Indeed Rawlings on many platforms professed his hatred for multiparty democracy because of the past destructive years that multiparty systems had brought to Ghana (i.e the Busia days). [4]
And his party candidate, John Atta-Mills, the current president of Ghana can be expected to have discussions on this and other aspects of leadership in Africa with Gaddafi during his Thursday visit.
Ghanaian multiparty democracy already gone bloody
Corruption has been swiftly returning to the Ghana political scene. Last week, during President Obama’s visit, a certain alleged $5000 Vodafone company bribe of Ghanaian members of parliament topped the news on Ghana radio stations, and other discussions of
bribes coming in from Nigerian governors were also hot topics. The last election was nothing but terrible as multiparty political hatred and strife was predominant and the deposed president threatened to bring in neighboring Togolese soldiers to take over the country in event of his loss. Bloody clashes broke out and many were injured or killed in the election turmoil, and with the expected increase in Ghana’s wealth with the oil that has been found, analysts predict the not uncommon chaos of multiparty democracy to soon plague Ghana, and Ghana’s fall from the Rawling revolution brought on fame.
Election violence excerpt:
Charred remains of houses, walls riddled with bullets, and burnt cars and are talismans of last week’s violence in the Northern Region’s capital of Tamale. Violence erupted following a shooting incident on 31 August that abruptly ended a political rally organized by the ruling New Patriotic Party.
A 12-hour curfew is currently in force… …Affected by the violence was Alhaji Mahama Jeboni, an opposition party chairman for the National Democratic Congress (NDC), who is based in Tamale.

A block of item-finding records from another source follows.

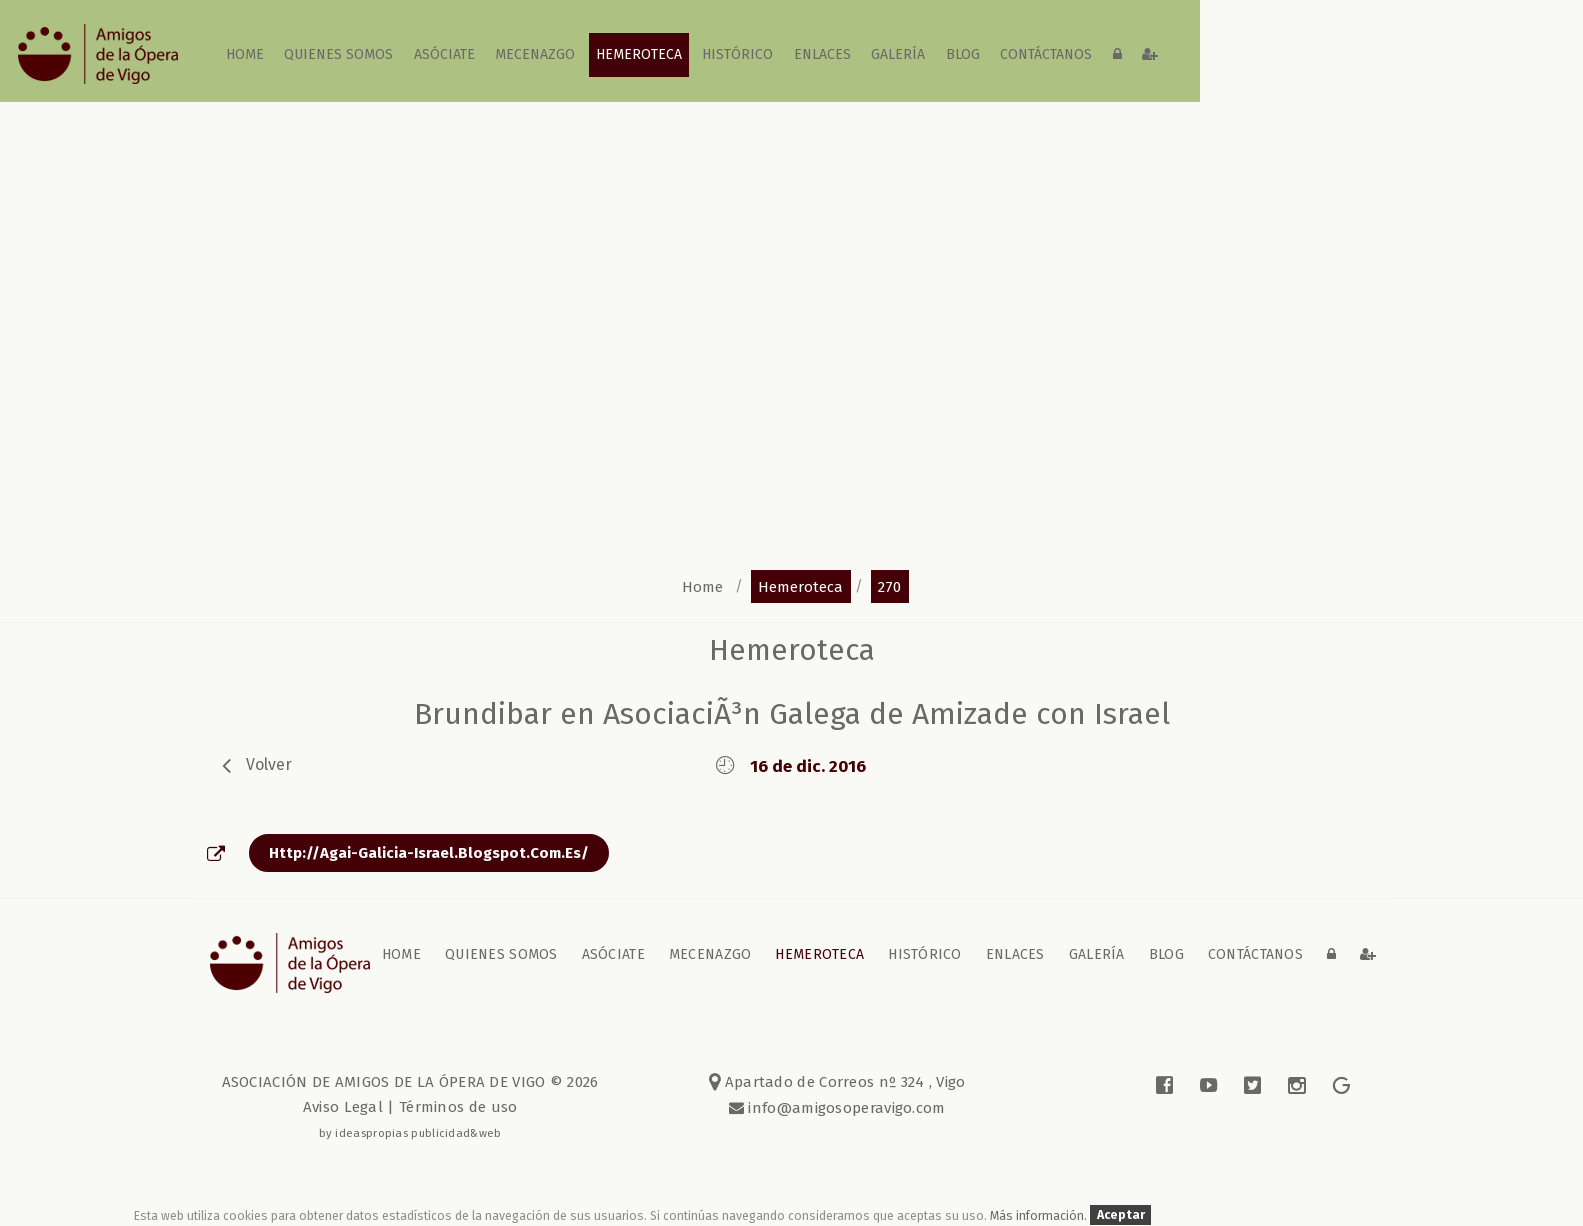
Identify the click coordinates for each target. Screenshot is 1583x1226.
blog (963, 54)
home (246, 54)
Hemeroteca (639, 54)
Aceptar (1121, 1215)
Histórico (738, 54)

His 30-year-old daughter, Sayakulu Mahama Jeboni told IRIN, “The attackers asked my father to choose between his life and his properties. There were about a hundred people all armed. They were arguing whether to burn the houses first or my father’s commercial vehicles. They set fire to all of his eight cars.” She said the flames razed their three homes to the ground. “Everything was burnt, all our possessions, possessions dating back to one hundred years. We have nothing left,” Jeboni told IRIN. [5]
For now, Ghanaian’s are very optimistic and anticipatory of Muammar Gaddafi’s historic visit, and hope he can shore up security risk issues that Ghana expects to arise with the newly discoverd wealth status, as well as discuss good and stable systems of governance for African nations and the continent as a whole.